WHAT IS REQUIRED: Return the lines of the listing below exactly as they appear, starting with the line that contains "The image size is (899, 750)." and continuing through the line that contains "pyautogui.click(x=35, y=41)", both included.

RECORDED INFORMATION:
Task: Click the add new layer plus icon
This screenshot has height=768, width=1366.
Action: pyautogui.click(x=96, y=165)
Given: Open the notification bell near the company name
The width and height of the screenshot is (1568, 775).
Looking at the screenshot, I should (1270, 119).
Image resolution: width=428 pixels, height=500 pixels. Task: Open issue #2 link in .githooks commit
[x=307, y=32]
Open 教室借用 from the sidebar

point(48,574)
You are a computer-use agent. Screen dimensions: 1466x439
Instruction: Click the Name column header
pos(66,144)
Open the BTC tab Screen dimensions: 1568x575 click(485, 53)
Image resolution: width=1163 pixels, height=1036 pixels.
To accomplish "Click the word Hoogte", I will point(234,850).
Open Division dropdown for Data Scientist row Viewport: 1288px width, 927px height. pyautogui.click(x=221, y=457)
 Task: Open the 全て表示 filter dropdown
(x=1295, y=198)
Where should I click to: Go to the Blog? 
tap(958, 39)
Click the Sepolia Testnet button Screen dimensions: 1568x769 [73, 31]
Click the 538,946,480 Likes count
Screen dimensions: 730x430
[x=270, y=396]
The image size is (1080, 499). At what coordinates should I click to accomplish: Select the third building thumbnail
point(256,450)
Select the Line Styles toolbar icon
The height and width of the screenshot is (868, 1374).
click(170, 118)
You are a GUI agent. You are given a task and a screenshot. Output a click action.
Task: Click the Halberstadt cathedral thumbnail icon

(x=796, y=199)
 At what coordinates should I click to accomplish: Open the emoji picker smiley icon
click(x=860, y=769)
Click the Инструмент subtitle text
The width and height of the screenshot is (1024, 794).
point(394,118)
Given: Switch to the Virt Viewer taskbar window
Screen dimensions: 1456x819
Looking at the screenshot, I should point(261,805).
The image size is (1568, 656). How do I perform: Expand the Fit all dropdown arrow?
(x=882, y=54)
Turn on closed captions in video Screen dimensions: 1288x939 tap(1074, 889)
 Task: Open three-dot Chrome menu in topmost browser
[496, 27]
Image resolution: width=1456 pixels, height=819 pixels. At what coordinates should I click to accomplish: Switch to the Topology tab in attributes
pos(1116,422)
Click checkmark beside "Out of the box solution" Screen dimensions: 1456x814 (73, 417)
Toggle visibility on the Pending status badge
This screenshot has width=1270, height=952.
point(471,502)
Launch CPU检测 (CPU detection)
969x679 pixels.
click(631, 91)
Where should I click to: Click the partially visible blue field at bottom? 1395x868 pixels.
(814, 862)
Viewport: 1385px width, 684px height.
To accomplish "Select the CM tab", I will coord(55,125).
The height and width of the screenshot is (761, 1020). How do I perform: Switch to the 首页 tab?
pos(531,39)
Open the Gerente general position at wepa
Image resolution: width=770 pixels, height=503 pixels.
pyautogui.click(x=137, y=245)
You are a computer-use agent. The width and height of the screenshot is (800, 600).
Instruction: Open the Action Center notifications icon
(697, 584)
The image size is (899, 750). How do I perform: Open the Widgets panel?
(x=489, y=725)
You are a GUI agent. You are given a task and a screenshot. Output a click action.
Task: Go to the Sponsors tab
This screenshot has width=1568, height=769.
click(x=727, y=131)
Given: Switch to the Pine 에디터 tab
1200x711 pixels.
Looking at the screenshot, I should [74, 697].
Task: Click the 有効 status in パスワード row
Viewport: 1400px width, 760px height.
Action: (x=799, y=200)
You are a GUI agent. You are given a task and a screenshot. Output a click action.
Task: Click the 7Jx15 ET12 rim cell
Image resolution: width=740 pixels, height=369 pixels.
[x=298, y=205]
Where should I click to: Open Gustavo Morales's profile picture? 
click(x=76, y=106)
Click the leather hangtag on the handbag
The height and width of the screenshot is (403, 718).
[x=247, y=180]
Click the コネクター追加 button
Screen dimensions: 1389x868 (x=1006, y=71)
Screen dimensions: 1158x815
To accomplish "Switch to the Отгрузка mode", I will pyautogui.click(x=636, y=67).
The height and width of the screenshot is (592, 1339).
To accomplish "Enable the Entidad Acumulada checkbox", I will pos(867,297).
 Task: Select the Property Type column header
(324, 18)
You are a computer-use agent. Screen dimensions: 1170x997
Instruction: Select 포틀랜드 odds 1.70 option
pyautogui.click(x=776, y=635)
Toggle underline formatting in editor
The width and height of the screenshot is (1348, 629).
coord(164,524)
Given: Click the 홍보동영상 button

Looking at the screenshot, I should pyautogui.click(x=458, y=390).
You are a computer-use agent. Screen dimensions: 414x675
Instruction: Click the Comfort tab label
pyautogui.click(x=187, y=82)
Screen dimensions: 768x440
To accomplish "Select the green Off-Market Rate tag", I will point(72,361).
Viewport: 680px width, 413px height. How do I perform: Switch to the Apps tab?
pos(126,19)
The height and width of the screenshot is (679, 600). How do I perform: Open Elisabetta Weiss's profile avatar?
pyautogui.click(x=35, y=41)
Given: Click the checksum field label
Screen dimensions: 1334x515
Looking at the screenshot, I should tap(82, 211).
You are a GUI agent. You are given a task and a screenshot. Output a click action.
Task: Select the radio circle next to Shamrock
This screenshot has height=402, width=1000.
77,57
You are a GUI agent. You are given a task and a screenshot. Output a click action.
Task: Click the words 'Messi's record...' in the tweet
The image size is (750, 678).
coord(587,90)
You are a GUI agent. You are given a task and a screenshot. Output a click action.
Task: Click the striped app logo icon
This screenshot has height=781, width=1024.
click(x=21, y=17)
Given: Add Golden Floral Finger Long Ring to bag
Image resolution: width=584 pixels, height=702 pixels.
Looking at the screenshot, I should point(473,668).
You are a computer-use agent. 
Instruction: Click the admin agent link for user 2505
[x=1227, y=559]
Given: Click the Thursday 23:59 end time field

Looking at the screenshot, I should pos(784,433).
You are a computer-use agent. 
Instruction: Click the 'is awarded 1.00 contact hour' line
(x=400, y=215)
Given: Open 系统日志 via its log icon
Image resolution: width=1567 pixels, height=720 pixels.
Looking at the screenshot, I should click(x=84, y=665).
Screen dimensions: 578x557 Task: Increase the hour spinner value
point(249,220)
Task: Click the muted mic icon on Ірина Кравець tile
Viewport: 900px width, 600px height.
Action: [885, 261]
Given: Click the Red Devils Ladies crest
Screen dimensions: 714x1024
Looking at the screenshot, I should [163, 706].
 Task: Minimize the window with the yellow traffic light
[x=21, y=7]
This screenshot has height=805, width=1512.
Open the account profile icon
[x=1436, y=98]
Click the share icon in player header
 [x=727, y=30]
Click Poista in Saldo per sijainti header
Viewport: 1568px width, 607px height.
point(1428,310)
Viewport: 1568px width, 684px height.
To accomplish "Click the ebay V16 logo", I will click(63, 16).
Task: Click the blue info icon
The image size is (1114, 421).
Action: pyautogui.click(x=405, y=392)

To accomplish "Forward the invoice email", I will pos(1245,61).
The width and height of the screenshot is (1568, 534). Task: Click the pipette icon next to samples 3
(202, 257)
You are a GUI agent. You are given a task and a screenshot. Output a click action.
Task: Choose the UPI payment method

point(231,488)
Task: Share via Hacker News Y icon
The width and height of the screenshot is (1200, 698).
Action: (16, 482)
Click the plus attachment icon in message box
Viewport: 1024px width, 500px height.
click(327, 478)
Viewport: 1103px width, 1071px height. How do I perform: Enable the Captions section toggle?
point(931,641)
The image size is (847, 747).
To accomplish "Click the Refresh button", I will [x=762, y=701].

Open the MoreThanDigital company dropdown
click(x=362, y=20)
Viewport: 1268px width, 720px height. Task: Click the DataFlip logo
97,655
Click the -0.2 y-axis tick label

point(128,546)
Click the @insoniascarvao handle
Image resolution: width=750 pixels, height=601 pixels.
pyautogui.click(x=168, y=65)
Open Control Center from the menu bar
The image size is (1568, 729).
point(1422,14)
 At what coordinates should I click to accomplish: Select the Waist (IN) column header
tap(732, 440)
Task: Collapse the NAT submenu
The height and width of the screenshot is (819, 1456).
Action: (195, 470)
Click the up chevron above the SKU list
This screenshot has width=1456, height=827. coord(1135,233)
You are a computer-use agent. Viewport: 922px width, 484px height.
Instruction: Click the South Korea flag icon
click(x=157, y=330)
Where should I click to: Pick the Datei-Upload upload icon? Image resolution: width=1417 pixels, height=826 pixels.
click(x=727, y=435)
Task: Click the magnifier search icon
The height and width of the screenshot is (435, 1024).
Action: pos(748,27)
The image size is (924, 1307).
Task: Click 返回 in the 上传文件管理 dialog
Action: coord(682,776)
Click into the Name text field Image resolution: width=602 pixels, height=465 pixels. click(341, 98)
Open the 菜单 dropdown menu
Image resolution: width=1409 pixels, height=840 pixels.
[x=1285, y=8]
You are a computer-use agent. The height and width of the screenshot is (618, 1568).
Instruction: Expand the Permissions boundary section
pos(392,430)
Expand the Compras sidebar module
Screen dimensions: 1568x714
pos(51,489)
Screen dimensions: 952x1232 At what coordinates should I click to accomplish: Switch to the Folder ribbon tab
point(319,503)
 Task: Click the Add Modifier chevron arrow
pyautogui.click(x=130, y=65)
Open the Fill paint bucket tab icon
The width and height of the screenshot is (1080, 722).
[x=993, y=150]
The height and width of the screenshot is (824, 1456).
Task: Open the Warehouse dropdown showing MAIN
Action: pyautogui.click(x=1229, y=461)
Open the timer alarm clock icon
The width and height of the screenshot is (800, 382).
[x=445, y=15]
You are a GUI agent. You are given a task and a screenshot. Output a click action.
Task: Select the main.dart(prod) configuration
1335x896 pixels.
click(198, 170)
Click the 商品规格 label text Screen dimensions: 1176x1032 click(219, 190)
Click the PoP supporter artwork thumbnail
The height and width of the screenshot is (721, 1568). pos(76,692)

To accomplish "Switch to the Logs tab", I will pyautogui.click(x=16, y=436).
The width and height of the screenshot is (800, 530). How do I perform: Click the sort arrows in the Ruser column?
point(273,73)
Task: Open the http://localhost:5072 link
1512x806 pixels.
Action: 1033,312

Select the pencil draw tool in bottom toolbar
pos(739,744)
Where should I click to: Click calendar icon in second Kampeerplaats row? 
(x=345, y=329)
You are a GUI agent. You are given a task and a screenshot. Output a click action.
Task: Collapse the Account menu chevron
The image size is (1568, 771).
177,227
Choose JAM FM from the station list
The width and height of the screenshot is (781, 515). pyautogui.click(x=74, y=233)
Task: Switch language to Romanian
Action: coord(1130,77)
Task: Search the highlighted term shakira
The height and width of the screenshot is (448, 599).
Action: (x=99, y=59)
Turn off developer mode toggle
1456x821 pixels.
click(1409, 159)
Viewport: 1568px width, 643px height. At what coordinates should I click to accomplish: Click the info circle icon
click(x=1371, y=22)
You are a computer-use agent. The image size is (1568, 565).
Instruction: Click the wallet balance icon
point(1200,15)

RESULT BELOW:
The image size is (899, 750). How do I perform: Open the Widgets panel?
(x=489, y=725)
You are a GUI agent. You are given a task and a screenshot. Output a click action.
Task: Go to the Sponsors tab
This screenshot has width=1568, height=769.
click(x=727, y=131)
Given: Switch to the Pine 에디터 tab
1200x711 pixels.
Looking at the screenshot, I should [74, 697].
Task: Click the 有効 status in パスワード row
Viewport: 1400px width, 760px height.
Action: (x=799, y=200)
You are a GUI agent. You are given a task and a screenshot. Output a click action.
Task: Click the 7Jx15 ET12 rim cell
Image resolution: width=740 pixels, height=369 pixels.
[x=298, y=205]
Where should I click to: Open Gustavo Morales's profile picture? 
click(x=76, y=106)
Click the leather hangtag on the handbag
The height and width of the screenshot is (403, 718).
[x=247, y=180]
Click the コネクター追加 button
Screen dimensions: 1389x868 (x=1006, y=71)
Screen dimensions: 1158x815
To accomplish "Switch to the Отгрузка mode", I will pyautogui.click(x=636, y=67).
The height and width of the screenshot is (592, 1339).
To accomplish "Enable the Entidad Acumulada checkbox", I will pos(867,297).
 Task: Select the Property Type column header
(324, 18)
You are a computer-use agent. Screen dimensions: 1170x997
Instruction: Select 포틀랜드 odds 1.70 option
pyautogui.click(x=776, y=635)
Toggle underline formatting in editor
The width and height of the screenshot is (1348, 629).
coord(164,524)
Given: Click the 홍보동영상 button

Looking at the screenshot, I should pyautogui.click(x=458, y=390).
You are a computer-use agent. Screen dimensions: 414x675
Instruction: Click the Comfort tab label
pyautogui.click(x=187, y=82)
Screen dimensions: 768x440
To accomplish "Select the green Off-Market Rate tag", I will point(72,361).
Viewport: 680px width, 413px height. How do I perform: Switch to the Apps tab?
pos(126,19)
The height and width of the screenshot is (679, 600). How do I perform: Open Elisabetta Weiss's profile avatar?
pyautogui.click(x=35, y=41)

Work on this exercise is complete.